Cow Pareidolia Subsequence Summation

Pareidolia is the phenomenon where you see recognizable patterns in unstructured images, for example, spotting a cow in everyday objects. Farmer John, being always around cows, often sees the pattern "bessie" in strings. More formally, for a string s, let B(s) denote the maximum number of repeated copies of bessie that can be obtained as a subsequence by deleting zero or more characters from s. For example, for s = bqessiyexbesszieb, we have B(s) = 2 because by ignoring some letters, one can get bessiebessie.

Given a string t consisting only of lowercase letters (a–z) and of length at most \(2\times10^5\), define A(t) as the sum of B(s) over all contiguous substrings s of t. Furthermore, there will be U updates (with \(1 \le U \le 2\times10^5\)). Each update changes one character of t (updates are cumulative). Your task is to compute A(t) for the initial string and then after each update.

Note: The pattern to search for is bessie. To form repeated copies, the subsequences must appear in order and non‐overlapping. All formulas in this statement are in LaTeX format. For example, the pattern occurs if and only if the string s has a subsequence that equals \(\texttt{bessie}\), and B(s) represents the maximum number of disjoint subsequences equal to \(\texttt{bessie}\) in s.

inputFormat

The input begins with a string t on its own line. This string consists only of lowercase letters (a–z).

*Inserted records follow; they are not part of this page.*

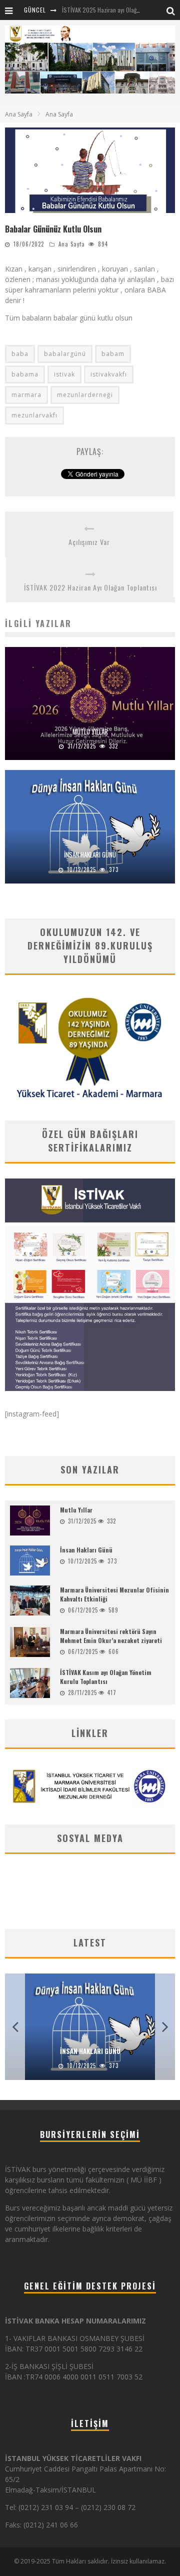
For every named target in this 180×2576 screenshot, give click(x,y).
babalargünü (65, 354)
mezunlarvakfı (35, 415)
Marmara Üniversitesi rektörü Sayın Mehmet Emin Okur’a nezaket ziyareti (111, 1635)
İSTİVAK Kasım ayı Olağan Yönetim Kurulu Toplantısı (106, 1677)
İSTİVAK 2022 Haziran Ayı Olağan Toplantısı (90, 587)
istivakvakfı (108, 374)
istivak (64, 374)
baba (20, 354)
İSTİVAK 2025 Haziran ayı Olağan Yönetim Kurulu (121, 10)
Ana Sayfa (18, 114)
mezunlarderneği (85, 394)
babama (25, 374)
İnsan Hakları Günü (90, 855)
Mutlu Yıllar (90, 731)
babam (113, 354)
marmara (27, 394)
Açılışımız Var (89, 541)
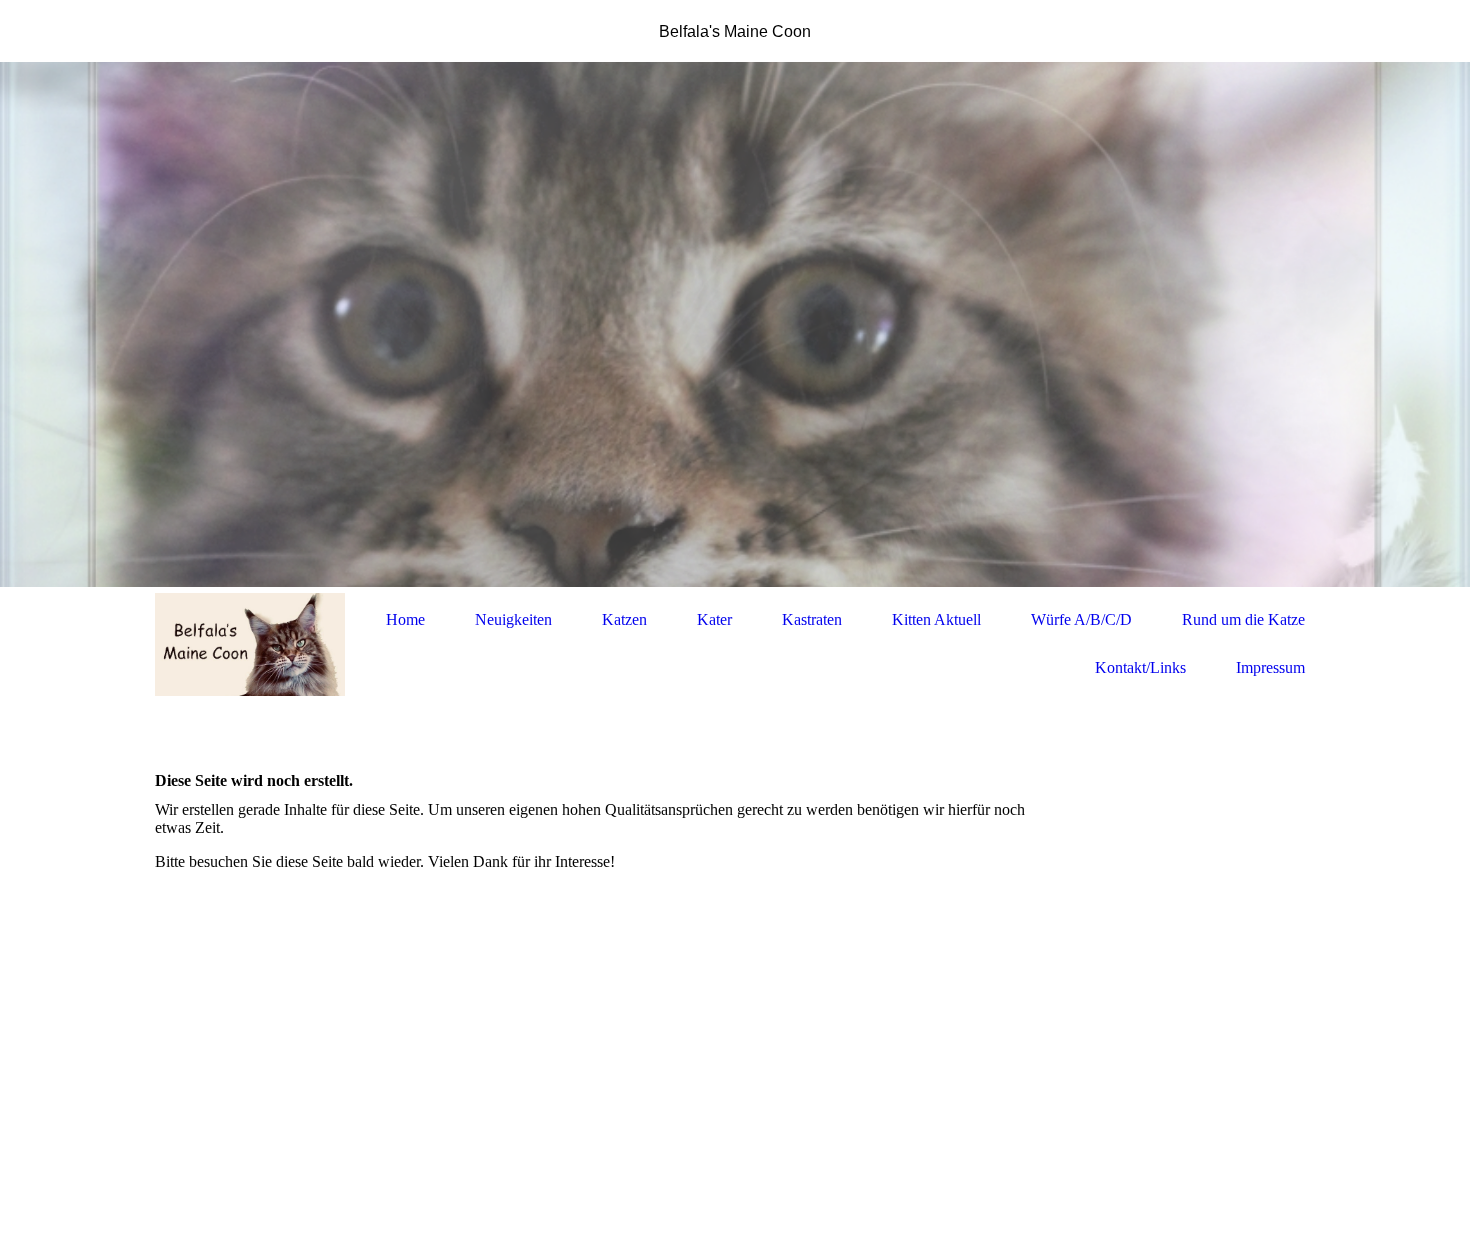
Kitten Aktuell (936, 619)
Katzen (624, 619)
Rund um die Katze (1243, 619)
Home (405, 619)
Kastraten (812, 619)
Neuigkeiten (513, 619)
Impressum (1270, 667)
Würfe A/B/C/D (1081, 619)
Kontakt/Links (1140, 667)
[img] (735, 324)
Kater (714, 619)
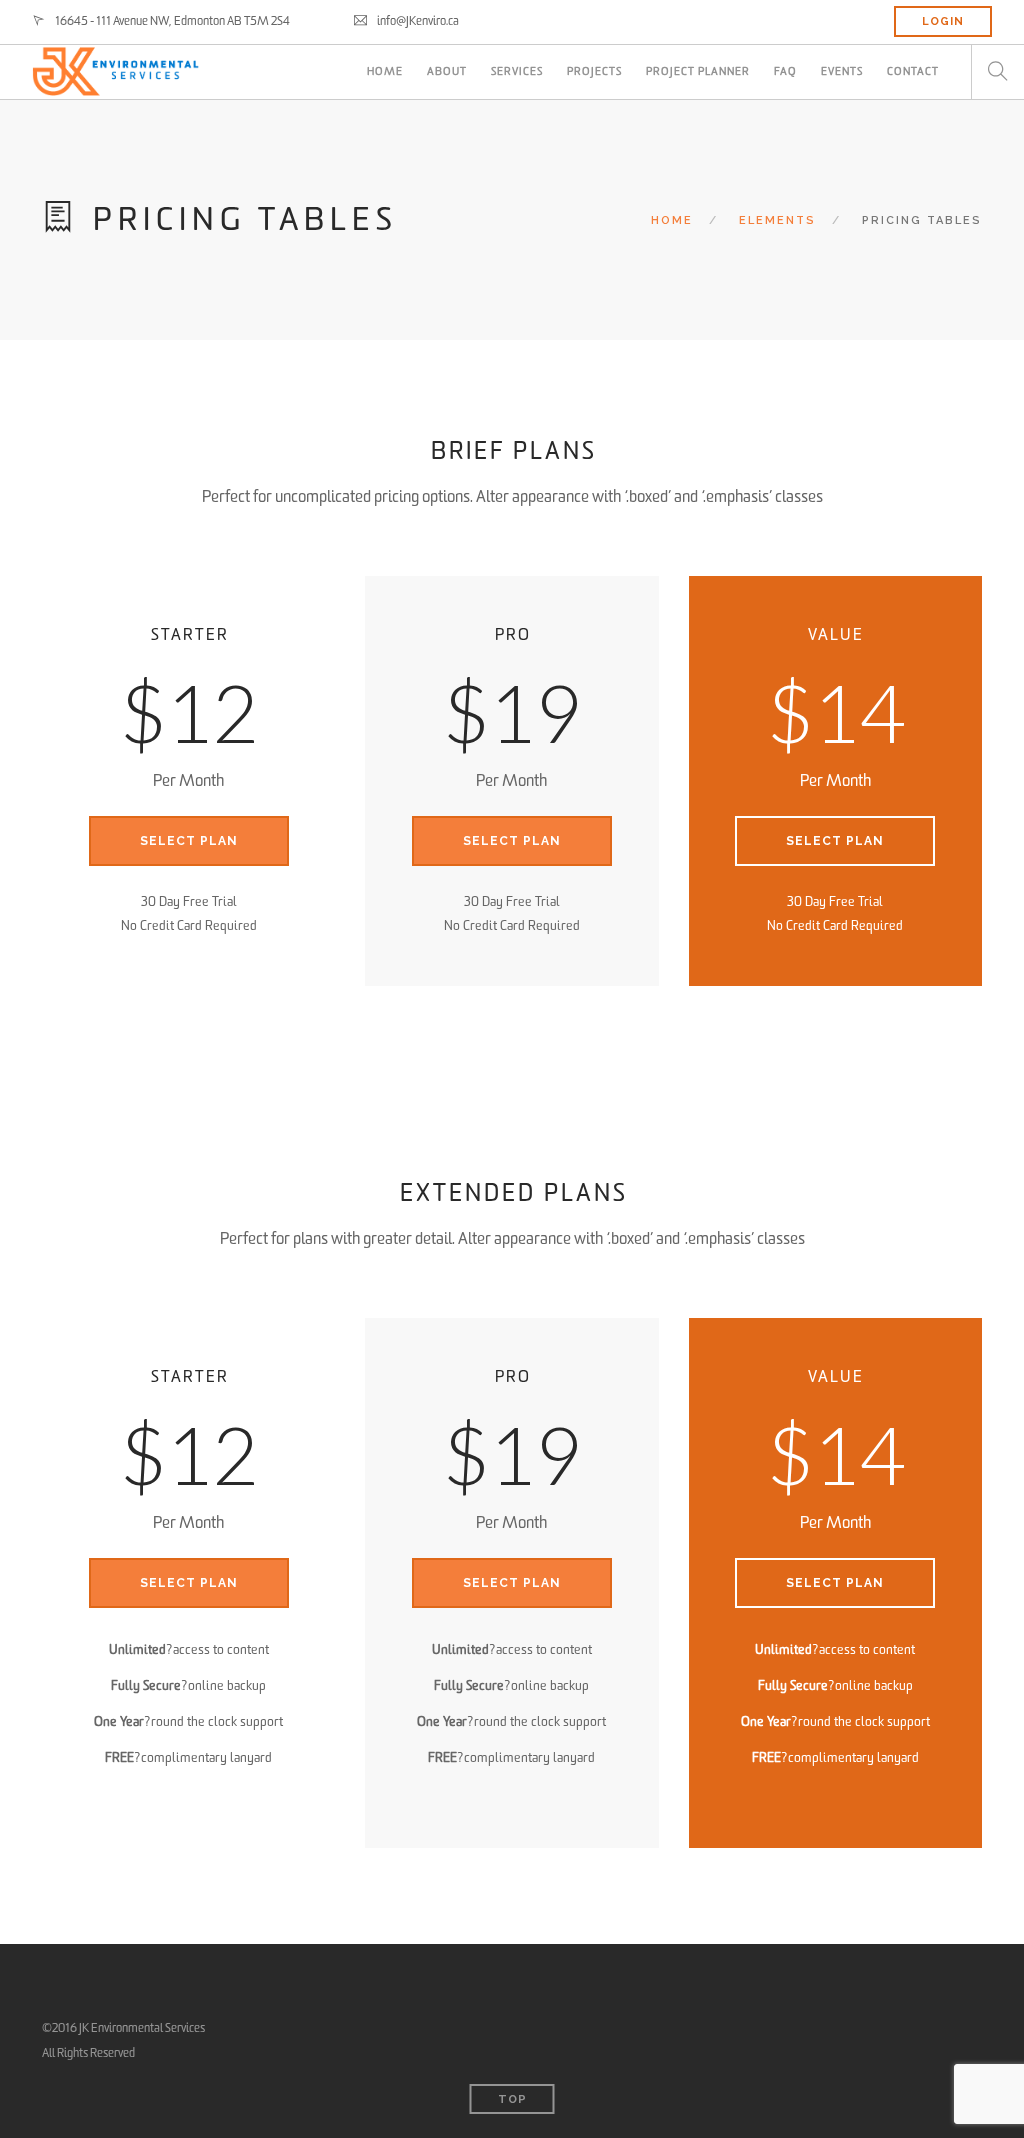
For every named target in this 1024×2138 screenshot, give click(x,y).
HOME (385, 71)
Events (842, 71)
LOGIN (943, 21)
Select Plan (189, 841)
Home (672, 220)
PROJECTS (594, 71)
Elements (777, 220)
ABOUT (447, 71)
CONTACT (913, 71)
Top (512, 2099)
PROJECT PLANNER (698, 71)
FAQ (785, 71)
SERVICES (517, 71)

The next line contains an integer U, the number of updates.

Each of the next U lines contains an update in the format:

pos c

Here, pos is a 1-indexed position in the string, and c is the new character to be placed at that position. Updates are cumulative.

Note: Although the original constraints allow string lengths and number of updates up to \(2\times10^5\), the sample test cases presented here will have small sizes. Your solution must be efficient enough to handle large inputs under the full constraints.

outputFormat

Output U+1 lines. The first line should contain A(t) for the initial string. Each of the next U lines should contain the new value of A(t) after applying the corresponding update.

Reminder: A(t) is the sum of B(s) over all contiguous substrings s of t, where B(s) is the maximum number of copies of bessie that can be obtained as a subsequence of s.

sample

bessie
0

1